First, it should be noted that I have largely stopped daily training. There are multiple reasons for this, mostly due to some lingering injuries and a burst of time spent at work. But here is a little summary of the points I noted:
- Sanchin causing knee pain. I need to look further into this - perhaps perform this with less tension in the legs. I have very strong and big legs, and it is possible that I am pulling too hard with the larger muscles than what my weakened ligaments, fascia and smaller muscles can handle. I did find this to be great training though - I could be exhausted after a single form. Truly, I need to read and experiment more.
- Tensho is relaxing, but no great breakthrough. I have not had much in the way of great internal work that I have been hoping for. Perhaps I need a different mental aspect when doing this form, but honestly trying to create this myself without some indication is difficult. I need to learn more about the Chinese systems and see what they utilize.
- Tiet Tsin Kune seems to help shoulders and lower back. Oddly, a lot of the internal stuff also tends to really aggravate my neck and shoulder area. Sometimes even this Hung Gar form does it too. Perhaps I am over practicing it, or perhaps this is the chi trying to escape? ;)
- Pao Chui is also helpful for energizing, but I just don't have room for it. It barely fits inside the dojo, forget my little condo home.

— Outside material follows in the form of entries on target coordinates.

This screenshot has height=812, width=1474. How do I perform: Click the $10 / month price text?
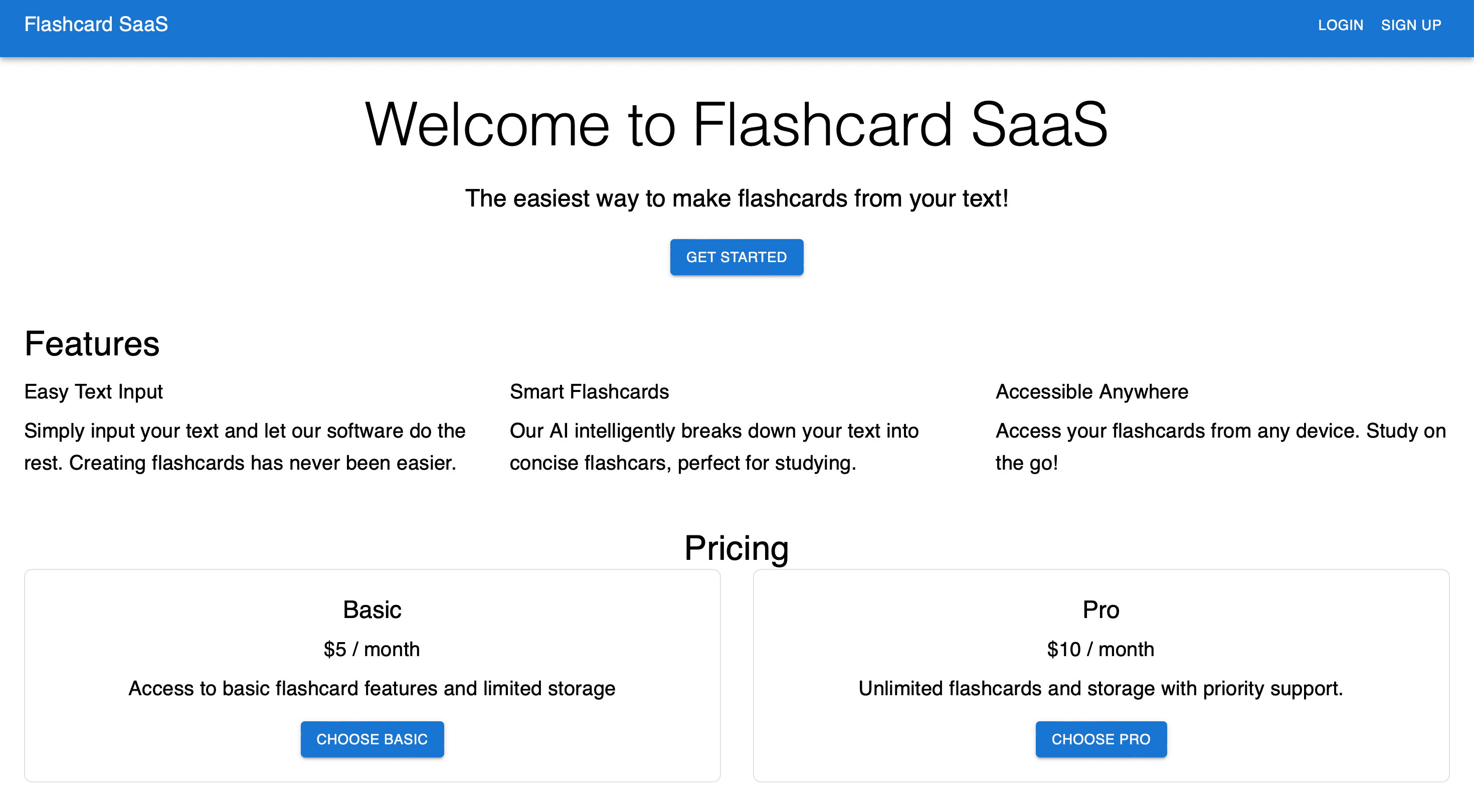1100,650
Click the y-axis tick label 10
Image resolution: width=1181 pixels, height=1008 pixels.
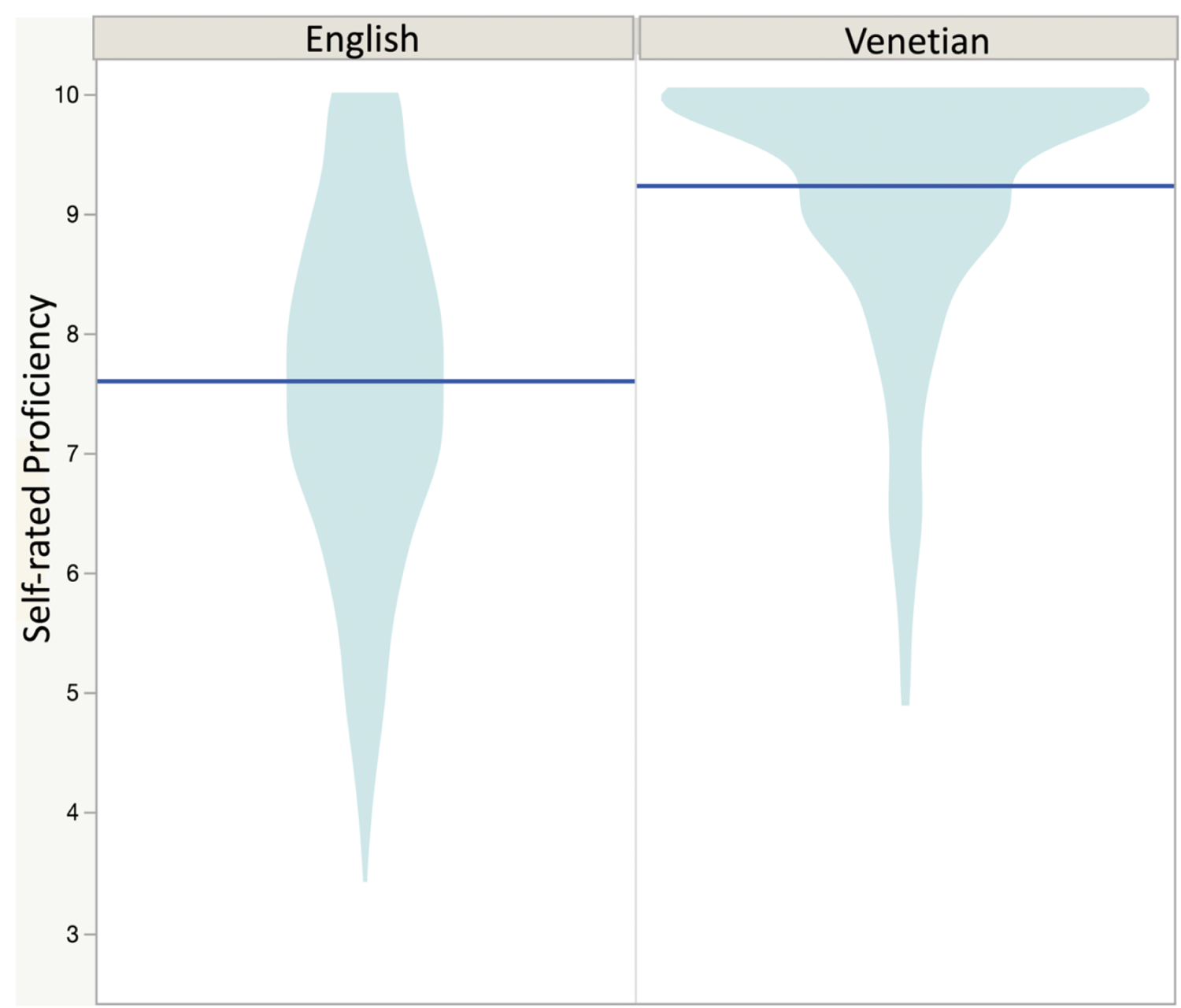(x=66, y=95)
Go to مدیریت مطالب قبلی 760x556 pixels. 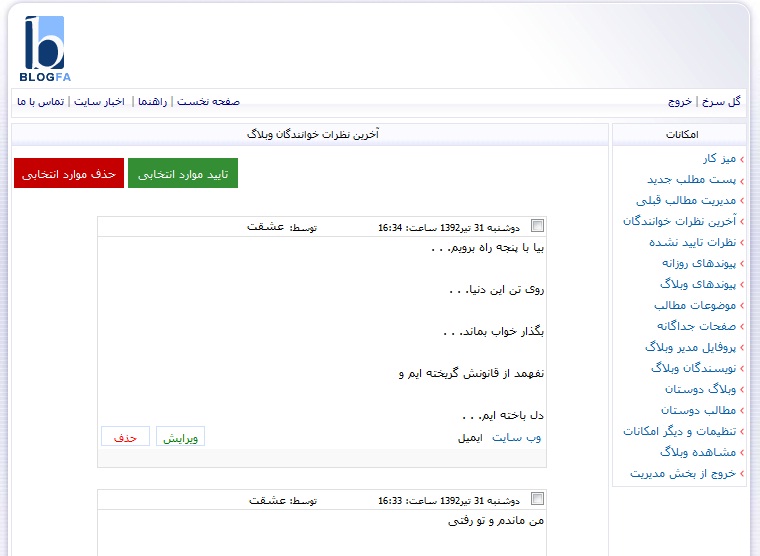(686, 201)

I pulled something in my leg during the end bit of a 9 hour training in the beginning of the year. I am sure this influenced by sanchin practice, as well as discouraged me from continuing. I know the pain isn't real damage, but I had a bad experience with this earlier. About a year and a half ago I had such severe knee pain that I would wake up at night, several times, almost crying. It was starting to even wake my wife, despite trying to hold it in. Only after some good physio, strengthening, stretching and massage was I able to sleep normally. That was a very draining period, and I didn't want to relapse. I have found that stretching carefully as well as other movements from yoga and calisthenics have helped immensely, but I need to remember to keep up this practice!
Recently I have also started to include some irregular Naifanchin practice into my routine. There is something very Sanchin-like about this variation of Naihanchin that speaks to me. The breathing is similar, and I like the emphasis on non-traditional strikes. Too much of karate focuses now on the usual seiken (forefist) technique, where the original forms had much more variety. Indeed, looking at other Southern Chinese arts shows a great variety of hand forms and unique striking possibilities. I want to start changing my own preference from fist to open-handed variants. On that topic, there is a great article from Ryan Parker at his blog.
Of particular interest to any karateka should be the use of ipponken, nukite and washide uchi techniques. Really interesting information by one who has done the research and practiced what he found. I have never had anyone teach me the boshiken technique, and its not in any form I know or was taught, but I find it very useful for massage! I suspect there is a strong link between correct massage (hitting points to release stress and muscle tension) and hitting soft points to weaken enemies - perhaps a correlation between karate and jujutsu here, where bone setters would also be jujutsu masters. Wishful thinking on my part, but it gives me hope for my own studies. Thumb strikes are great to get into little places like collar bone, armpit, knee pit (?) and arteries like carotid and femoral.
Well, this was a longer post than intended, but I hope something of interest has been exposed to others. At least I have set my own mind straight - more gentle leg tension in Sanchin, more playing with Naihanchi, and look into mental exercises for use in Tensho. I need to get back into a daily routine as well, even if it is more gentle. As I mentioned recently, don't let perfect be the enemy of good. Daily something is better than daily nothing!